● Given exercise
Report every line of the data below that contains the word "Find", copying each such line in full. Uppercase and lowercase letters count as different.

<<<<

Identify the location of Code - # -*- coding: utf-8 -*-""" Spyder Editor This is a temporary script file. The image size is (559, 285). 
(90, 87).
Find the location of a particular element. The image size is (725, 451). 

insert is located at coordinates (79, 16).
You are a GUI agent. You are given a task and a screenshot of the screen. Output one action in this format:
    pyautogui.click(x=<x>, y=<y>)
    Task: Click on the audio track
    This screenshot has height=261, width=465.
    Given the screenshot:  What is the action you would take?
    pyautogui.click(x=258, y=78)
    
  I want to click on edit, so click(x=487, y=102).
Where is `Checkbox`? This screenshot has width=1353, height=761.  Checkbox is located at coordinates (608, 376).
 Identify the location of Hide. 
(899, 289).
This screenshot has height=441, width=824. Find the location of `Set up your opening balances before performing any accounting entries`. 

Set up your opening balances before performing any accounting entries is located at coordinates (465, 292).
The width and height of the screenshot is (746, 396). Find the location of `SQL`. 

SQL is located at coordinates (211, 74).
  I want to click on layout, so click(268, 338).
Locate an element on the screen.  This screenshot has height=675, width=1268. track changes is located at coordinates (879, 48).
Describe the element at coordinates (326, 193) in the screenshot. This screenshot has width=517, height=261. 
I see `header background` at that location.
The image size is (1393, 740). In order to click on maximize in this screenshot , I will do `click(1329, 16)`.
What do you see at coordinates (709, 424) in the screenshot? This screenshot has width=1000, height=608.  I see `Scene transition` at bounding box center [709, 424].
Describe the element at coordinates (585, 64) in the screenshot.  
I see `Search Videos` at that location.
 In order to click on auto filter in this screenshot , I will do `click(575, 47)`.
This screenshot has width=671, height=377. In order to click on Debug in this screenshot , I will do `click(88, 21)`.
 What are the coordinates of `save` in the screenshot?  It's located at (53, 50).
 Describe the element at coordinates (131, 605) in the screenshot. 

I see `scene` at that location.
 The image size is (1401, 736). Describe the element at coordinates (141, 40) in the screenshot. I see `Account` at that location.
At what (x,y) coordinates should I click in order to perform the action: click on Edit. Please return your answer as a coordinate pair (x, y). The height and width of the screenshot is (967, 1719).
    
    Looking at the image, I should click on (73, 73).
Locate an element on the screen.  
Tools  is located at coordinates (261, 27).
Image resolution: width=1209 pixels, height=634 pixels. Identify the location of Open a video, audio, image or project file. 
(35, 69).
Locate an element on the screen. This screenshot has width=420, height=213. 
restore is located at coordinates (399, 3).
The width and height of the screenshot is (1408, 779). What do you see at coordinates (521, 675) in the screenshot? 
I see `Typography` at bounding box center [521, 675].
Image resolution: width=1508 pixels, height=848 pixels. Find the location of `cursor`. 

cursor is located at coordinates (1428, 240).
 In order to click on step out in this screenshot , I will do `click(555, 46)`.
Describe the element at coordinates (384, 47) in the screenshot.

>>>>

● Exercise response
Find the location of a particular element. The image size is (725, 451). 
This screenshot has height=441, width=824. Find the location of `Set up your opening balances before performing any accounting entries`. 
The width and height of the screenshot is (746, 396). Find the location of `SQL`. 
Image resolution: width=1508 pixels, height=848 pixels. Find the location of `cursor`. 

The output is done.